07:33:05 DBFMRadio.id : Kalianda-  Gempa berkekuatan magnitudo 6,5 yang di Cianjur, Jawa Barat, pada Senin 21 November lalu, masih menyisakan duka mendalam. 


Betapa tidak, ratusan orang meninggal, hilang dan ribuan lainnya luka-luka.


Hampir dua pekan ini, satlak penanggulangan bencana dan relawan berjibaku mencari korban yang diperkirakan tertimbun longsoran tebing. Sementara upaya pemulihan terus dilakukan.


Bantuan serta donasi dari penjuru negeri terus berdatangan. Namun mirisnya, donasi dan bantuan ternodai dengan aksi intoleransi, pencopotan label dari pendonor komunitas gereja di tenda pengungsian Ciajur oleh oknum Ormas Islam, Garis.


Tak pelak, Gubernur Jawa Barat Ridwan Kamil pun angkat bicara untuk menghapus noda ini


Melalui akun Instagramnya Mantan Wali Kota Bandung yang kerap disapa Kang Emil ini meminta kasus ini diselesaikan secara hukum.


Kapolda Jabar Irjend Suntanana bereaksi dan langsung memerintahkan Kapolres Cianjur menangkap pelaku dan diperiksa kemudian ditindak.


"Kami sangat menyesalkan kejadian pelepasan atribut terhadap yang ada di dua tenda yang diberikan oleh salah satu komunitas agama dari Jakarta, yang dilepas oleh orang yang tidak bertanggung jawab. Pada kesempatan ini ijinkan kami menyampaikan, Polres Cianjur dan Polda Jabar telah melakukan pemeriksaan kepada yang bersangkutan untuk diproses sesuai dengan aturan yang berlaku"


Memang aksi intoleransi yang dilakukan Ormas Garis bisa menciderai niat kemanusiaan dari elemen masyarakat yang ingin membantu. Namun hal ini juga tetap harus diwaspadai terhadap 'penumpang gelap' yang ingin mencari simpati dari warga.

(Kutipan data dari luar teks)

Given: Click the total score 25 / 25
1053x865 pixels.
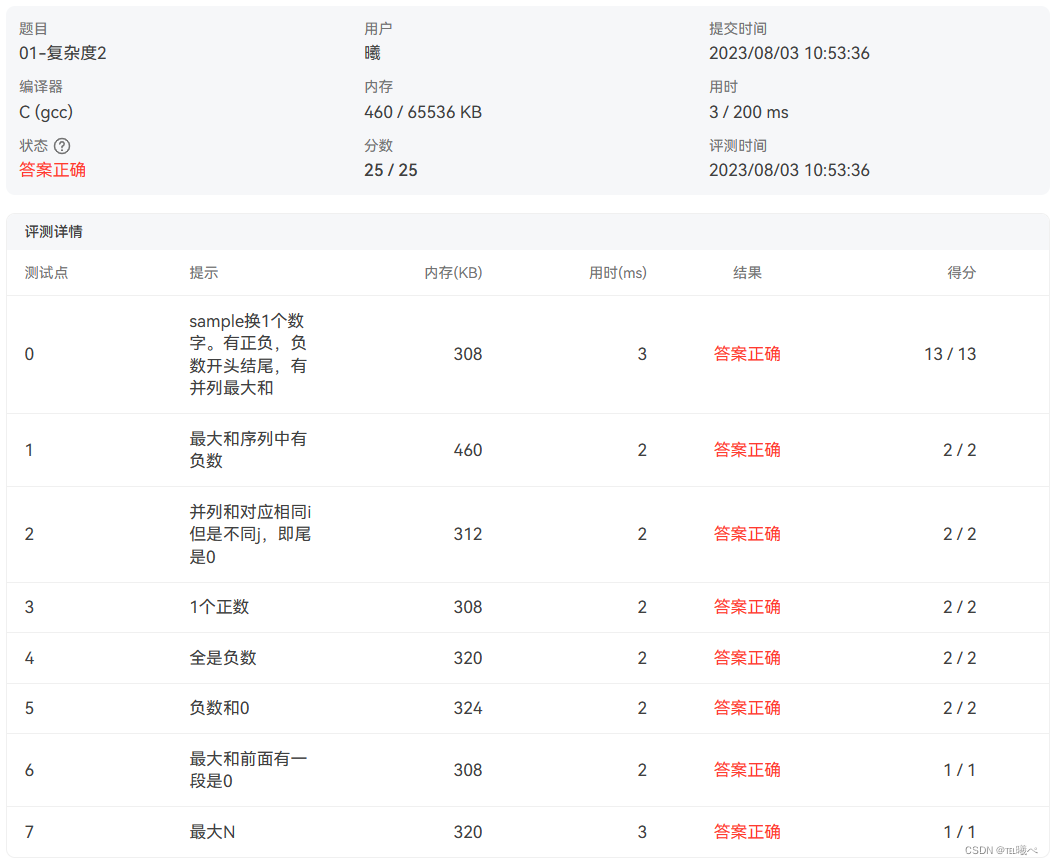Looking at the screenshot, I should point(392,170).
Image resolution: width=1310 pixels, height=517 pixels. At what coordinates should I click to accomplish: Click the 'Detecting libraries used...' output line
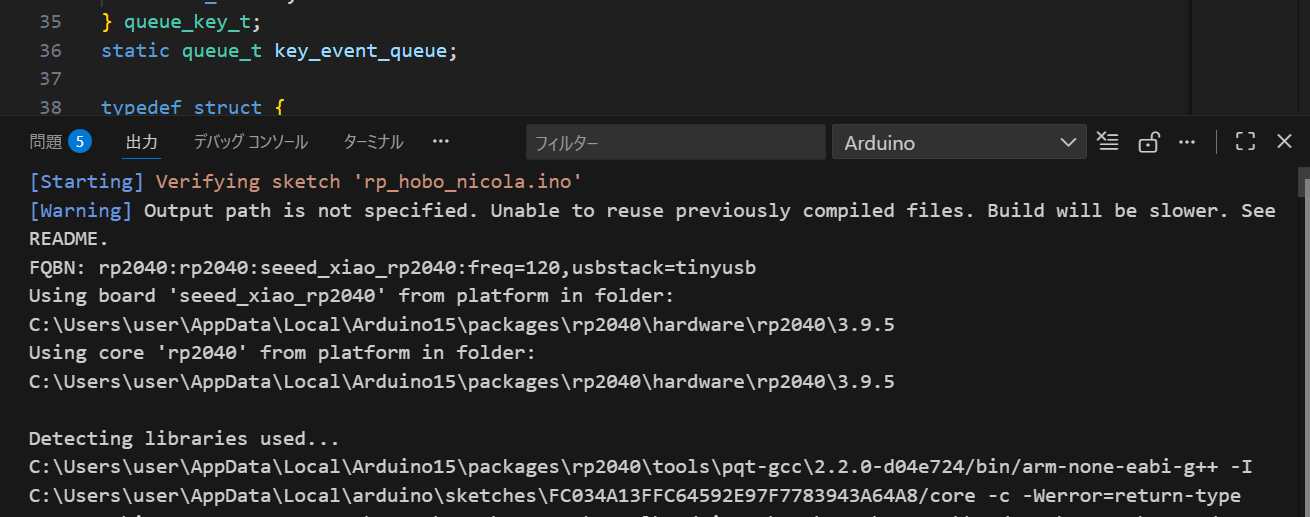(x=184, y=438)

Lalu apa kata Buya Yahya? pengasuh Lembaga Pengembangan Da'wah dan Pondok Pesantren Al-Bahjah Cirebon ini berharap, dengan adanya bantuan dari umat non muslim, kaum muslimin justru terpacu agar lebih semangat lagi.


Menurut sipemilik nama Yahya Zainul Ma'arif ini, tidak semestinya mencopot label ditenda pengungsi, seharusnya malah bergandengan tangan, bersama-sama agar lebih terkontrol, sehingga pendonor dari agama lain selain muslim, membantu hanya karena kemanusiaan.

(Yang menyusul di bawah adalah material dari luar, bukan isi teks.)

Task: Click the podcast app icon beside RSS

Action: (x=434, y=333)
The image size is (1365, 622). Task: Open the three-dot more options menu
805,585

Pencopotan Lebel tersebut, menurut Buya Yahya justru malah semakin menjauhkan dari kata kebersamaan, justru kekecewaan lah yang muncul.


"Karena pelabelan itu mungkin hanya sebagai identitas dan sebagai bukti bahwa bantuan yang dikumpulkan telah disalurkan sekaligus pertanggungjawaban dari penghimpun bantuan kepada para donaturnya."


Yang paling penting dalam hal segala sesuatu sebab yang menjadikan atau berselisih paham, hendaknya kita hindari.


Intinya, semuanya harus meningkatkan adab, akhlak dan bijak memberi bantuan tidak mesti harus beramai-ramai termasuk non muslim, karena masuk ke wilayah kaum muslimin, alangkah bijaknya jika berbaur, karena ini program kemanusiaan, bukan program keagamaan.


Cianjur tengah bersedih. Bantuan terus berdatangan, pemerintah pusat, legislatif, partai, komunitas hingga relawan berbondong datang, berupaya meringankan beban korban terdampak. 


Namun, pemandangan miris terlihat, saat beberapa partai membantu, sambil membentangkan spanduk ukuran besar. 


Para sosialita yang kerap nampak ikut rombongan berfoto bersama. Baju seragam, makeup, lipstik dan tak lupa kacamata hitam, nampak kontras dengan kondisi pengungsi yang bajunya cuma yang menempel di badan. 


Salah satu RT di Cianjur yang tak ingin disebut namanya, mengaku sempat menerima bantuan dari satu partai besar. Posko bantuan darurat, kata dia, dipasangi baliho besar bergambar logo partai.


Tak bertahan lama, para pemuda setempat berang, baliho besar yang dipasang kader-kader, dicopot. Mereka tak terima.


Ya, gempa Cianjur memang dahsyat, kita wajib simpati namun bukan intoleransi, apalagi dibungkus dengan politisasi, diangkat dari berbagai sumber, saya Anggoro AP sampai jumpa.(db-aap).